* Work to complete
Repeat the records below exactly.

* Input material
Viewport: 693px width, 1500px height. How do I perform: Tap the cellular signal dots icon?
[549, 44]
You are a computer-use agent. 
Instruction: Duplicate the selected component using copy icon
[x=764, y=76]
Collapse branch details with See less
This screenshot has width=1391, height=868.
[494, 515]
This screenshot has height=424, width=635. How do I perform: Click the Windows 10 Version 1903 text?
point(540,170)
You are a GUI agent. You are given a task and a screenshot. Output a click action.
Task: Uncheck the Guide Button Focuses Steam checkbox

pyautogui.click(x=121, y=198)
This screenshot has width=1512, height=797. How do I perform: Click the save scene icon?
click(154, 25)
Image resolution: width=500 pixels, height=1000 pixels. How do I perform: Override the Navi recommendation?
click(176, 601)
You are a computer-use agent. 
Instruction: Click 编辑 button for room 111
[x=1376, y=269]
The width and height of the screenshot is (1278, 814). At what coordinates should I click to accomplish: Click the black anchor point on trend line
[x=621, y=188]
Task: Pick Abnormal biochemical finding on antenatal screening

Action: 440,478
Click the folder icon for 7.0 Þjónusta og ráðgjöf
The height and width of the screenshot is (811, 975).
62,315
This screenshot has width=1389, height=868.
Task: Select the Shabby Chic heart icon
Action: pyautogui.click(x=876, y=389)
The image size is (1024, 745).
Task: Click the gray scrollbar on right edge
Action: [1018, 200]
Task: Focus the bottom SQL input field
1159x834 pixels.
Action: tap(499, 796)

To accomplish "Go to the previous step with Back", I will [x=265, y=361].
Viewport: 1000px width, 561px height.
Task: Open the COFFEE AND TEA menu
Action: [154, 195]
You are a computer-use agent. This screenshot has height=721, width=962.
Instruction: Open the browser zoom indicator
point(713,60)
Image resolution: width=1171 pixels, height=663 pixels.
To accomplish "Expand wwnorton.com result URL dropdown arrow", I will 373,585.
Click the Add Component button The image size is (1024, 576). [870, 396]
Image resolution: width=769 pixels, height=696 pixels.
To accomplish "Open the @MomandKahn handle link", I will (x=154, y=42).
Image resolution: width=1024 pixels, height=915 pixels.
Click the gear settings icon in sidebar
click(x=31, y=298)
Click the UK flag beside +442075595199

* Exercise answer
Viewport: 693px width, 1500px height. How do I perform: Tap the cellular signal dots icon?
[549, 44]
You are a computer-use agent. 
Instruction: Duplicate the selected component using copy icon
[x=764, y=76]
Collapse branch details with See less
This screenshot has width=1391, height=868.
[494, 515]
This screenshot has height=424, width=635. How do I perform: Click the Windows 10 Version 1903 text?
point(540,170)
You are a GUI agent. You are given a task and a screenshot. Output a click action.
Task: Uncheck the Guide Button Focuses Steam checkbox

pyautogui.click(x=121, y=198)
This screenshot has width=1512, height=797. How do I perform: Click the save scene icon?
click(154, 25)
Image resolution: width=500 pixels, height=1000 pixels. How do I perform: Override the Navi recommendation?
click(176, 601)
You are a computer-use agent. 
Instruction: Click 编辑 button for room 111
[x=1376, y=269]
The width and height of the screenshot is (1278, 814). At what coordinates should I click to accomplish: Click the black anchor point on trend line
[x=621, y=188]
Task: Pick Abnormal biochemical finding on antenatal screening

Action: 440,478
Click the folder icon for 7.0 Þjónusta og ráðgjöf
The height and width of the screenshot is (811, 975).
62,315
This screenshot has width=1389, height=868.
Task: Select the Shabby Chic heart icon
Action: pyautogui.click(x=876, y=389)
The image size is (1024, 745).
Task: Click the gray scrollbar on right edge
Action: [1018, 200]
Task: Focus the bottom SQL input field
1159x834 pixels.
Action: tap(499, 796)

To accomplish "Go to the previous step with Back", I will [x=265, y=361].
Viewport: 1000px width, 561px height.
Task: Open the COFFEE AND TEA menu
Action: [154, 195]
You are a computer-use agent. This screenshot has height=721, width=962.
Instruction: Open the browser zoom indicator
point(713,60)
Image resolution: width=1171 pixels, height=663 pixels.
To accomplish "Expand wwnorton.com result URL dropdown arrow", I will 373,585.
Click the Add Component button The image size is (1024, 576). [870, 396]
Image resolution: width=769 pixels, height=696 pixels.
To accomplish "Open the @MomandKahn handle link", I will (x=154, y=42).
Image resolution: width=1024 pixels, height=915 pixels.
Click the gear settings icon in sidebar
click(x=31, y=298)
Click the UK flag beside +442075595199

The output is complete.